──────── Dataset entries

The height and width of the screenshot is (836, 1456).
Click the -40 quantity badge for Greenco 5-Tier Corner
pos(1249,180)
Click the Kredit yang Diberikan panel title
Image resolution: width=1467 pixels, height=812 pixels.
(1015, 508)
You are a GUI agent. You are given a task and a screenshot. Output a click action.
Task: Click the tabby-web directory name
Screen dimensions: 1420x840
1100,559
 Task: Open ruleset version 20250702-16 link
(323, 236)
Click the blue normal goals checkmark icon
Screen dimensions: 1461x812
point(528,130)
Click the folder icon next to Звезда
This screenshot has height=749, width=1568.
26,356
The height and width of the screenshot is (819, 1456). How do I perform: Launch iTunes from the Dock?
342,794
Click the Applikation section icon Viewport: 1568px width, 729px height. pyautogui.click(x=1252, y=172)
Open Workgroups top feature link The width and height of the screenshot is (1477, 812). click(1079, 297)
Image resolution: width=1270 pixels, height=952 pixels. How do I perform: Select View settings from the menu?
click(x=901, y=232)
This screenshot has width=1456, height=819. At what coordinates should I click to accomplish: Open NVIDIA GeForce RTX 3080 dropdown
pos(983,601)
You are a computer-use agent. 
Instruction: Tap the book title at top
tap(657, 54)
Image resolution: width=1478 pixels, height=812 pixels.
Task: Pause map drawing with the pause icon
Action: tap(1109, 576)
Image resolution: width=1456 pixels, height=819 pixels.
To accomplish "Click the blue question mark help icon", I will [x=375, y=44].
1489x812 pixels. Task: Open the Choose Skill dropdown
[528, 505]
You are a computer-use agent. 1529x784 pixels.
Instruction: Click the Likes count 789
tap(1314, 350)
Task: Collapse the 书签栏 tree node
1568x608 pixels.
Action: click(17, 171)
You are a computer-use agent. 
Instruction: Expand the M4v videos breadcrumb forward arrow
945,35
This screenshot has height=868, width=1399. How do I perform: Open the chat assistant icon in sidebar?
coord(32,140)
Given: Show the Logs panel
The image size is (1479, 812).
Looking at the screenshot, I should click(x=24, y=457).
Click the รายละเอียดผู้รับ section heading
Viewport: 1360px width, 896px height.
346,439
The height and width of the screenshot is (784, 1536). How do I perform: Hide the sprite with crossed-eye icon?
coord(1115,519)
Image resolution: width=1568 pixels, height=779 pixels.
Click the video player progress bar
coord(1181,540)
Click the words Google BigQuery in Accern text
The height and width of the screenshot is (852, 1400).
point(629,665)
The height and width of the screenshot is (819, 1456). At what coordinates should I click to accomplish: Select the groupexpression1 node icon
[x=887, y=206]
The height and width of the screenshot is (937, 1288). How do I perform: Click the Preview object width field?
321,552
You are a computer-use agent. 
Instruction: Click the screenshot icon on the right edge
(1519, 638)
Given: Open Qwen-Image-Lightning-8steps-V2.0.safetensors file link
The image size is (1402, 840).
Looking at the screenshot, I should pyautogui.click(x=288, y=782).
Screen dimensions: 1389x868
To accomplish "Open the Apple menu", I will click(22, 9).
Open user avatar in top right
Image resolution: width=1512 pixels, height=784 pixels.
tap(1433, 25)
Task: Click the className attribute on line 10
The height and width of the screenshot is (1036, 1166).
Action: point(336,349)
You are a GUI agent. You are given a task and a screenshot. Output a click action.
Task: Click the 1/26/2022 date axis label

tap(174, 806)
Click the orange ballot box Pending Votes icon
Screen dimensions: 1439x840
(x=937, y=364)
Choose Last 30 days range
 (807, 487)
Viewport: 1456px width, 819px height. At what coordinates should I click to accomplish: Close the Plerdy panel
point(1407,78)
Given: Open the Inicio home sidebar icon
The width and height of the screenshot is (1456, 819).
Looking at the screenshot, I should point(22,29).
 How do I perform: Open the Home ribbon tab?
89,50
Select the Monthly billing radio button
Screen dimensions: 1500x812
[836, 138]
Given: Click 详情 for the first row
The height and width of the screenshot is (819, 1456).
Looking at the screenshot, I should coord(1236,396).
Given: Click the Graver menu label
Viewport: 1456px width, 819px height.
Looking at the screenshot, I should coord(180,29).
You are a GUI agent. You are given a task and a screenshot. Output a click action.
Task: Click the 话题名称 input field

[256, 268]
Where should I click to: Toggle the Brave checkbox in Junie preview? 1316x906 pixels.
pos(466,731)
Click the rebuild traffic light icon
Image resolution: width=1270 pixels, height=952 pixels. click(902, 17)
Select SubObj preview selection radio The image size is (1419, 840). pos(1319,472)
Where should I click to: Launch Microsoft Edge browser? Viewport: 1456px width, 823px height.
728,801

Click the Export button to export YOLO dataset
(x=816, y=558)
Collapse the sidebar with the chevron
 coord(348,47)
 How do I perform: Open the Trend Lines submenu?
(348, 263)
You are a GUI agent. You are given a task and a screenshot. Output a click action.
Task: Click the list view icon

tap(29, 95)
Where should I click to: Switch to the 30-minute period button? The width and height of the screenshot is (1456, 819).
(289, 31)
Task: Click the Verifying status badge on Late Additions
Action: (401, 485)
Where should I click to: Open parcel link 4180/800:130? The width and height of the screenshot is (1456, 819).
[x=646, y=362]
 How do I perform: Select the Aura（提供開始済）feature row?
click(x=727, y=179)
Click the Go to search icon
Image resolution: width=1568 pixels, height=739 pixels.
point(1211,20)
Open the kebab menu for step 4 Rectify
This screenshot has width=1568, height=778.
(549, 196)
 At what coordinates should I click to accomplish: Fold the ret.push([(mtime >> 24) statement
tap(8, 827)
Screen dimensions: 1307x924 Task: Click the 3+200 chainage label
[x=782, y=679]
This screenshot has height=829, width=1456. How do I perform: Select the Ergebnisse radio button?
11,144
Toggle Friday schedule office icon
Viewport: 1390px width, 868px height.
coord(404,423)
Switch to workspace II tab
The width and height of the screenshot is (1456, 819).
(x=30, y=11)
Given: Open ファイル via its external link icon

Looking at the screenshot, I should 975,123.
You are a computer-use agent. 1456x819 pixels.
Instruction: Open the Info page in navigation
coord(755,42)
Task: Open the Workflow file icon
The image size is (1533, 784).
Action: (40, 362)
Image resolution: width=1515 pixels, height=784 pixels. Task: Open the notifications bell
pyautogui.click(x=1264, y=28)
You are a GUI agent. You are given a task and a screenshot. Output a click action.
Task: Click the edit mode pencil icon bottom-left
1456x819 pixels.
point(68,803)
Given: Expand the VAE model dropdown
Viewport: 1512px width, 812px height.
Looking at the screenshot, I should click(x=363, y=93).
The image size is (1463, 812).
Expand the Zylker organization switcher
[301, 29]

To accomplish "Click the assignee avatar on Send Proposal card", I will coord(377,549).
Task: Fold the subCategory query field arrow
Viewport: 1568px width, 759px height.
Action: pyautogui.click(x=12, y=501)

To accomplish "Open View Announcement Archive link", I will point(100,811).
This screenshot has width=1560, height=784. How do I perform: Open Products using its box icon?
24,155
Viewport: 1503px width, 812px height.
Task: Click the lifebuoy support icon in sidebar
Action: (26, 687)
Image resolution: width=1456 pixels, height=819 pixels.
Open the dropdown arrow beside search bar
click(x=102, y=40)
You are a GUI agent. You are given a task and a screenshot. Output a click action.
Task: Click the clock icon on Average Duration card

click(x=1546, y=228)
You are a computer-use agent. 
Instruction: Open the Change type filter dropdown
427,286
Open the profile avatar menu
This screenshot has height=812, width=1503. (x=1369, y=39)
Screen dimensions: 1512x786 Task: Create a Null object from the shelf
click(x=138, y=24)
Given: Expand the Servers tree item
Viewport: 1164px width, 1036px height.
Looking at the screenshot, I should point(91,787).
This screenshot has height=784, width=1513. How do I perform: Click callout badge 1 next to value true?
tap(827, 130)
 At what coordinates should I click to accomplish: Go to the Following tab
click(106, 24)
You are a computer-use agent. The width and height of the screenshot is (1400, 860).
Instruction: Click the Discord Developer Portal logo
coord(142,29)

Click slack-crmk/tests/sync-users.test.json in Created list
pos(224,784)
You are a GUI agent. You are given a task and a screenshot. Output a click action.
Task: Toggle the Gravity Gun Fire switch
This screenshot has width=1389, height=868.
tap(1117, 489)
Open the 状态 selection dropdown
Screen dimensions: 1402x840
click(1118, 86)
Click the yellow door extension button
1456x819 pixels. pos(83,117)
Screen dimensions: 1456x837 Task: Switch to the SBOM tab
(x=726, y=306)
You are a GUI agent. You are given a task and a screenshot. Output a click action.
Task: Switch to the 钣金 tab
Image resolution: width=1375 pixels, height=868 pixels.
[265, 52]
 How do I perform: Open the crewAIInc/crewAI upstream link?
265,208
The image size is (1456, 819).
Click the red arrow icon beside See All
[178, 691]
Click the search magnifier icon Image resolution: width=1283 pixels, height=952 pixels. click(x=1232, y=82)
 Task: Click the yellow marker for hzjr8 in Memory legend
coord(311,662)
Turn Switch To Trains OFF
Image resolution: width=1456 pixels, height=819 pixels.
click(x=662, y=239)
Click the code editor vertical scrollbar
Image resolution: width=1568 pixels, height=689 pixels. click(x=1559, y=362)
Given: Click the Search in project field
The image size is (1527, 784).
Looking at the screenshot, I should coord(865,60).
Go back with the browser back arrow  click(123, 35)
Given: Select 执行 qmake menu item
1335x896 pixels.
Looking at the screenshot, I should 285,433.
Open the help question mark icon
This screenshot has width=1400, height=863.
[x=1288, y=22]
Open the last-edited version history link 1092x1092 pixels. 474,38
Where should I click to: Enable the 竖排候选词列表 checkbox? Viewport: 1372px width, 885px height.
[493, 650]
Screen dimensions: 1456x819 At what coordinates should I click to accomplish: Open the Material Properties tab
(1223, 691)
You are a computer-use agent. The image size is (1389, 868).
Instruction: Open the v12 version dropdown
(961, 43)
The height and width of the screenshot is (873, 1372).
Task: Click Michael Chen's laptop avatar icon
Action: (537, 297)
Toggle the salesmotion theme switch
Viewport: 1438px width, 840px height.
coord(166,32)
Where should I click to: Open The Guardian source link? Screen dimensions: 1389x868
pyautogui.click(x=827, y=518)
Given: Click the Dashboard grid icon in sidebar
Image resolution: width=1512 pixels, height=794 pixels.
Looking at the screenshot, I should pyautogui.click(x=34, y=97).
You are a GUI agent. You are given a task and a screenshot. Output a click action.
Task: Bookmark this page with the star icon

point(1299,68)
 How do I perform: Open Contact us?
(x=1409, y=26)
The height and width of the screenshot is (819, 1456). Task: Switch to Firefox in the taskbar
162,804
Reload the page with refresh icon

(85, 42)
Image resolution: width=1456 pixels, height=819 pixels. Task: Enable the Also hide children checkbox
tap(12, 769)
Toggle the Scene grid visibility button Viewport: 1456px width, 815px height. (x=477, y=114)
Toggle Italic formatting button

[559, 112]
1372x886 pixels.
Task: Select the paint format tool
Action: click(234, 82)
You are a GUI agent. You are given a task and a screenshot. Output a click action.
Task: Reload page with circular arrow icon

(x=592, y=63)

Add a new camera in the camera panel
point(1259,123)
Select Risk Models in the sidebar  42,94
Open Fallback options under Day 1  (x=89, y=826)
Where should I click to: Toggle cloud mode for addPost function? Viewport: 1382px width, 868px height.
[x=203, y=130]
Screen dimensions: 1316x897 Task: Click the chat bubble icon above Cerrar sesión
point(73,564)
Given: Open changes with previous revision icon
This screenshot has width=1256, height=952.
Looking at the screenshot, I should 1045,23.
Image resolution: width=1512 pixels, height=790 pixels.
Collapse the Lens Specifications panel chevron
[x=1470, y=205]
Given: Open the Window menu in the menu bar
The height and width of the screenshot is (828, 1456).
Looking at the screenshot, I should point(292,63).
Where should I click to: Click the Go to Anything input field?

────────────────

Directions for this task
What is the number of lines in the data that include "item"? Answer with that number alone.

Output of the task
2